それから約十五年経った現在、ここ十年間で急速に住宅地化が進行した近隣周辺の中にあって、ガラスとコンクリートを基調とした幾何学的造形物の集合体ともいえる巨大建築は、未だに特別な存在感を放っています。

竣工当時はさぞかしインパクトがあったことでしょう。

特徴的な内外観、視線の移動を意識した動線に、光と水を利用した意匠など、刺激的で意欲的なデザインは創意と面白みにあふれ好感が持てます。

※以下はあくまで個人的な感想です

がしかし、実際に足を踏み入れると、スケール感覚の狂いといいますか、三半規管的な違和感を若干感じてしまいます。(ドラえもんのガリバートンネルをくぐるように)まるで自分の体が幾分小さくなって館内を歩いているような居心地の悪さに襲われるのです。東武ワールドスクエアの逆パターンといってもいいでしょうか。

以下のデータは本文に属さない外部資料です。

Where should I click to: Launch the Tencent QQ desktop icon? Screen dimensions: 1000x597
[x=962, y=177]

その原因は、きっと建物すべてが全体的に「大きい」からなのではないでしょうか。

趣向を凝らした特徴的な意匠でありながら、どこか大味の感が否めないと感じたのもそのせいかもしれません。

あくまで主観ですが、敷地を含め建物全体が、縦・横・奥行きそのままの形で現在の90%位の大きさだったならば、「ちょうどいい」居心地を感じられたのかもしれない、と思いました。

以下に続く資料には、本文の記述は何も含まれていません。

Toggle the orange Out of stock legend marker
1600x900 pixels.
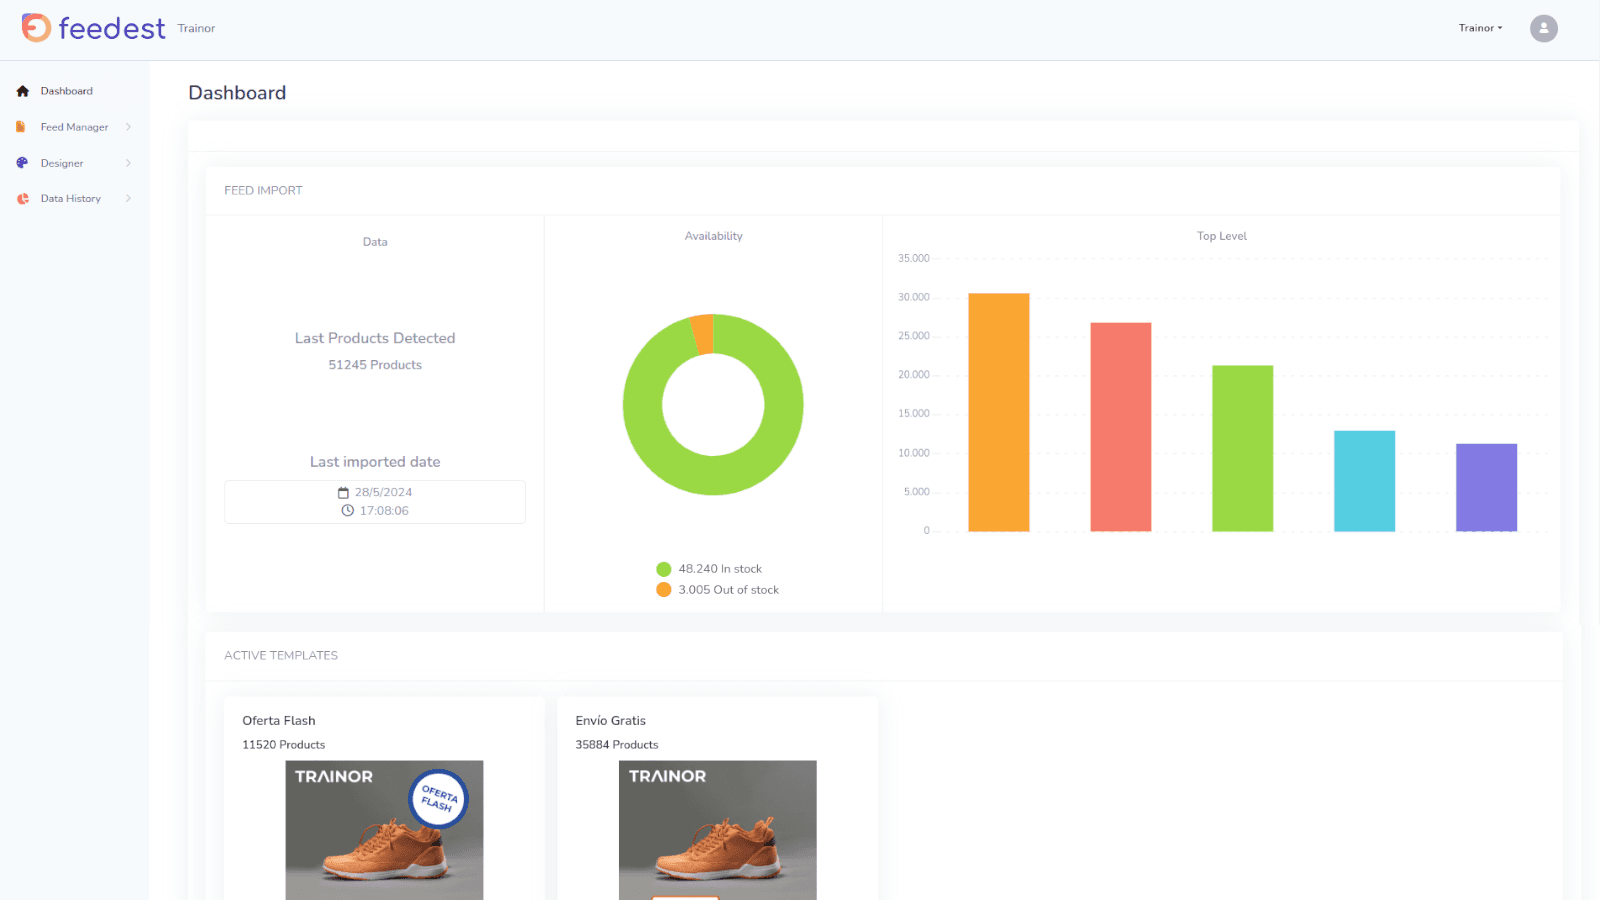(663, 590)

ギャラリーや大小ホールなどを備えた文化施設がある街を誇らしく思えるという意見もたくさんありますが、一方、いざ出来上がった地域初の大ホールが、勢い余って非常に特別すぎる代物となってしまったという意見もあるにはあると思います。

一次的な商業施設や娯楽施設の充実に対し、公共文化施設が貧弱気味と言われていた栃木県に突如姿を現したハーモニーホールですが、地域の文化交流の中心として、何十年先も活躍してもらいたいと願いました。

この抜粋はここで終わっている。